“Sono ben altri i problemi”

Nel post precedente, ho discusso di uno dei dispositivi retorici attualmente più in voga per screditare l’avversario in una relazione dialettica: l’argomento secondo cui ciò che afferma l’oppositore scaturisce dal fatto che questi “ha tanto tempo libero”.

Un altro dispositivo, anche questo molto diffuso, è talmente celebre da aver meritato la coniazione di un neologismo ad hoc e una voce su Wikipedia e sulla Treccani. Sto parlando del “benaltrismo”.

Il benaltrismo è la strategia retorica che consiste nello svalorizzare il discorso dell’avversario contrapponendogli questioni o problemi “ben più” gravi, seri, importanti, rilevanti di cui discutere.

Secondo la funzione Ngram Viewer di Google, la frequenza d’uso del termine ha cominciato a decollare dal 1985, almeno considerando il corpus testuale di cui dispone Google. Ma è ormai evidente che il ricorso a questo espediente sia estremamente popolare, soprattutto in contesti dialogici.

Gli esempi sono numerosissimi.

Si va dal tifoso che, di fronte all’evidenza di un rigore fasullo concesso alla propria squadra, obietta: “E allora, i due rigori regalati alla tua squadra?” al sostenitore dei diritti civili degli omosessuali che si sente contestare: “E allora i diritti sociali?”. C’è chi evidenzia i gravi problemi di inclusione sociale patiti dagli immigrati solo per sentirsi contrapporre la “maggiore importanza” dei problemi degli italiani, che, naturalmente, vengono prima. O chi caldeggia la costruzione di un ponte sullo Stretto di Messina e viene contestato da chi ritiene che i problemi infrastrutturali della Sicilia sono ben altri. O chi accusa il Governo russo di violare i diritti umani in Ucraina per poi sentirsi ribattere che anche l’Occidente ha violato i diritti umani.

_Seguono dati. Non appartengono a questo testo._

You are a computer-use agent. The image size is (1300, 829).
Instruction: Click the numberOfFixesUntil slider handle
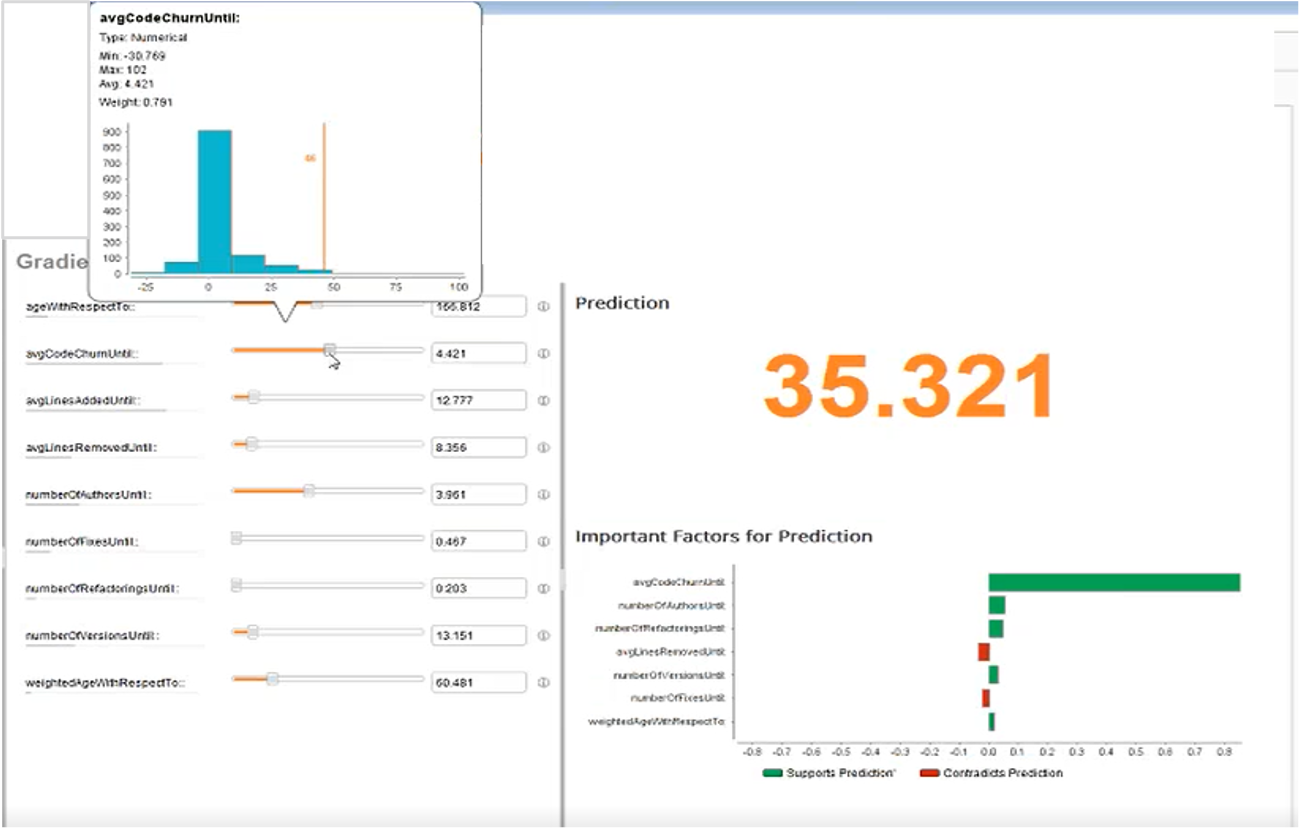click(234, 540)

Il benaltrismo confina con un’altra strategia retorica, denominata whataboutism, dall’inglese “What about…?” (“E allora…?”), che consiste nel rinfacciare all’avversario la medesima accusa che l’avversario scaglia su di noi, come nel seguente esempio: «Voi avete candidato alle elezioni X che è stato condannato per concussione. Non vi vergognate?». «E voi, allora, che avete candidato Y, già condannato per corruzione in primo grado?».

Sia nel caso del benaltrismo che in quello del whataboutism, l’obiettivo è sempre lo stesso: deviare il discorso, evitare il dibattito, eludere il problema. I contendenti si rimpallano in continuazione la rilevanza dei loro temi, opponendo agli avversari una sorta di celodurismo argomentativo. Questi, a loro volta, rispondono simmetricamente, generando un circolo vizioso in cui tutti delegittimano tutti e dei temi non si discute mai.

Il risultato è che nessuno riesce più a confrontarsi su niente perché ci sarà sempre un argomento più degno, più meritevole, più urgente di cui parlare. Chi ne esce sconfitto ed esautorato è il dibattito pubblico. Per riconquistarlo, è necessario accantonare ogni forma di benaltrismo, anzi ogni forma di elusione, e avere il coraggio di non rifugiarsi dietro paraventi verbali che servono solo a disinnescare la discussione e a spodestarla sin dall’inizio.

Il benaltrismo è l’arma di chi non tollera il confronto con l’altro, di chi preferisce il non fare al fare. È il sintomo di un’accidia da cui siamo afflitti in molti e di un assestamento su posizioni esclusivamente difensive che serve solo a scansare guai. Meglio, allora, riporlo in soffitta insieme alle (tante) altre armi che avvelenano il dibattito pubblico.